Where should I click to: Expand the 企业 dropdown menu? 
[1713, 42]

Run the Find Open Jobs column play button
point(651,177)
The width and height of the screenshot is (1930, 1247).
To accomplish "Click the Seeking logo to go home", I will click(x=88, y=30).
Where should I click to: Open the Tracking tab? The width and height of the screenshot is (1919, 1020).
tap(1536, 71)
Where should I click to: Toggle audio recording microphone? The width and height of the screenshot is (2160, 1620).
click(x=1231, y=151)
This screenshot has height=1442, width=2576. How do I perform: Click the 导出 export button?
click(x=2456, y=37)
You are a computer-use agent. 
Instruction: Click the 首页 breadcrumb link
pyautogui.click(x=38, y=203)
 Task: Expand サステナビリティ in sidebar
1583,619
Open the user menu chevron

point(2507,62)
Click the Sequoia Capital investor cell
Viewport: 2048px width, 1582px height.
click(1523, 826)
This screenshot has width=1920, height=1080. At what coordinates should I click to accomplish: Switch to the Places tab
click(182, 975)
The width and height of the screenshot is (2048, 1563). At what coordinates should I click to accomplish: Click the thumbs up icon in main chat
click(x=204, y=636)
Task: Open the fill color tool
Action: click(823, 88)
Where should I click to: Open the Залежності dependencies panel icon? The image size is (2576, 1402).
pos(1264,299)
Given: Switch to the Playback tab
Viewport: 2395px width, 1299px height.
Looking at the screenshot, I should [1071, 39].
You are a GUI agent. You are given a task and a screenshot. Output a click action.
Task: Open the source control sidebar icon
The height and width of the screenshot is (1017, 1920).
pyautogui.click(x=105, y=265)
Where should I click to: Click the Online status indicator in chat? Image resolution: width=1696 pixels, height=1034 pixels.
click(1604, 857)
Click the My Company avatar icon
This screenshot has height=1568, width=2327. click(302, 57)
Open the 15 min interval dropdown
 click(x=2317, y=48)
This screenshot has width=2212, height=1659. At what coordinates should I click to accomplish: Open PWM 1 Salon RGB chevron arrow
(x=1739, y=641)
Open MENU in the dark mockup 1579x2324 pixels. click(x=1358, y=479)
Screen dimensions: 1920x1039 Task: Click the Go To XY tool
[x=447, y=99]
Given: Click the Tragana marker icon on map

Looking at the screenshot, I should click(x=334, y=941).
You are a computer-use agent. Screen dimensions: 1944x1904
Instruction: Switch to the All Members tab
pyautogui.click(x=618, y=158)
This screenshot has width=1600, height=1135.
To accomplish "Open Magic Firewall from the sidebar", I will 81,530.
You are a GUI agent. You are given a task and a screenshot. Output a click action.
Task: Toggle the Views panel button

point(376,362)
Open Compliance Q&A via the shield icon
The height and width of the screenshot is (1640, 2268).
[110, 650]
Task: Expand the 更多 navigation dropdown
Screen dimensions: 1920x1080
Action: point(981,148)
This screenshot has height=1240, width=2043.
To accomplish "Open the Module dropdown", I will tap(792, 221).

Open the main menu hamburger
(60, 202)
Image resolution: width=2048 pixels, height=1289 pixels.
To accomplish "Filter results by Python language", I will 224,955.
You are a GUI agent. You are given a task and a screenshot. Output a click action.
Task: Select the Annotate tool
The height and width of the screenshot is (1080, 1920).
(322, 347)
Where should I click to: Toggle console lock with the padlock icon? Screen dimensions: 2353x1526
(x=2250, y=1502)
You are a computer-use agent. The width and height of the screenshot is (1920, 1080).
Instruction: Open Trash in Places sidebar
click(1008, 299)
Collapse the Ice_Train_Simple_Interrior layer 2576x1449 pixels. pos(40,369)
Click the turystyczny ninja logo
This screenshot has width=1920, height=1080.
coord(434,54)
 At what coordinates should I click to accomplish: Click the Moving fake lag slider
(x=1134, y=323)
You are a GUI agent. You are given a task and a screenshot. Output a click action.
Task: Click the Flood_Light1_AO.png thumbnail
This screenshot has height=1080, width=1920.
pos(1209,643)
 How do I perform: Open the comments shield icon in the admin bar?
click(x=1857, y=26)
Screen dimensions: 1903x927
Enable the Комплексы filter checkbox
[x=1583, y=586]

#### [WORK INSTRUCTIONS]
Write out the records again so that each line matches the original exactly.

#### [SOLUTION]
Where should I click to: Expand the 企业 dropdown menu? 
[1713, 42]

Run the Find Open Jobs column play button
point(651,177)
The width and height of the screenshot is (1930, 1247).
To accomplish "Click the Seeking logo to go home", I will click(x=88, y=30).
Where should I click to: Open the Tracking tab? The width and height of the screenshot is (1919, 1020).
tap(1536, 71)
Where should I click to: Toggle audio recording microphone? The width and height of the screenshot is (2160, 1620).
click(x=1231, y=151)
This screenshot has height=1442, width=2576. How do I perform: Click the 导出 export button?
click(x=2456, y=37)
You are a computer-use agent. 
Instruction: Click the 首页 breadcrumb link
pyautogui.click(x=38, y=203)
 Task: Expand サステナビリティ in sidebar
1583,619
Open the user menu chevron

point(2507,62)
Click the Sequoia Capital investor cell
Viewport: 2048px width, 1582px height.
click(1523, 826)
This screenshot has width=1920, height=1080. At what coordinates should I click to accomplish: Switch to the Places tab
click(182, 975)
The width and height of the screenshot is (2048, 1563). At what coordinates should I click to accomplish: Click the thumbs up icon in main chat
click(x=204, y=636)
Task: Open the fill color tool
Action: click(823, 88)
Where should I click to: Open the Залежності dependencies panel icon? The image size is (2576, 1402).
pos(1264,299)
Given: Switch to the Playback tab
Viewport: 2395px width, 1299px height.
Looking at the screenshot, I should [1071, 39].
You are a GUI agent. You are given a task and a screenshot. Output a click action.
Task: Open the source control sidebar icon
The height and width of the screenshot is (1017, 1920).
pyautogui.click(x=105, y=265)
Where should I click to: Click the Online status indicator in chat? Image resolution: width=1696 pixels, height=1034 pixels.
click(1604, 857)
Click the My Company avatar icon
This screenshot has height=1568, width=2327. click(302, 57)
Open the 15 min interval dropdown
 click(x=2317, y=48)
This screenshot has width=2212, height=1659. At what coordinates should I click to accomplish: Open PWM 1 Salon RGB chevron arrow
(x=1739, y=641)
Open MENU in the dark mockup 1579x2324 pixels. click(x=1358, y=479)
Screen dimensions: 1920x1039 Task: Click the Go To XY tool
[x=447, y=99]
Given: Click the Tragana marker icon on map

Looking at the screenshot, I should click(x=334, y=941).
You are a computer-use agent. Screen dimensions: 1944x1904
Instruction: Switch to the All Members tab
pyautogui.click(x=618, y=158)
This screenshot has width=1600, height=1135.
To accomplish "Open Magic Firewall from the sidebar", I will 81,530.
You are a GUI agent. You are given a task and a screenshot. Output a click action.
Task: Toggle the Views panel button

point(376,362)
Open Compliance Q&A via the shield icon
The height and width of the screenshot is (1640, 2268).
[110, 650]
Task: Expand the 更多 navigation dropdown
Screen dimensions: 1920x1080
Action: point(981,148)
This screenshot has height=1240, width=2043.
To accomplish "Open the Module dropdown", I will tap(792, 221).

Open the main menu hamburger
(60, 202)
Image resolution: width=2048 pixels, height=1289 pixels.
To accomplish "Filter results by Python language", I will 224,955.
You are a GUI agent. You are given a task and a screenshot. Output a click action.
Task: Select the Annotate tool
The height and width of the screenshot is (1080, 1920).
(322, 347)
Where should I click to: Toggle console lock with the padlock icon? Screen dimensions: 2353x1526
(x=2250, y=1502)
You are a computer-use agent. The width and height of the screenshot is (1920, 1080).
Instruction: Open Trash in Places sidebar
click(1008, 299)
Collapse the Ice_Train_Simple_Interrior layer 2576x1449 pixels. pos(40,369)
Click the turystyczny ninja logo
This screenshot has width=1920, height=1080.
coord(434,54)
 At what coordinates should I click to accomplish: Click the Moving fake lag slider
(x=1134, y=323)
You are a GUI agent. You are given a task and a screenshot. Output a click action.
Task: Click the Flood_Light1_AO.png thumbnail
This screenshot has height=1080, width=1920.
pos(1209,643)
 How do I perform: Open the comments shield icon in the admin bar?
click(x=1857, y=26)
Screen dimensions: 1903x927
Enable the Комплексы filter checkbox
[x=1583, y=586]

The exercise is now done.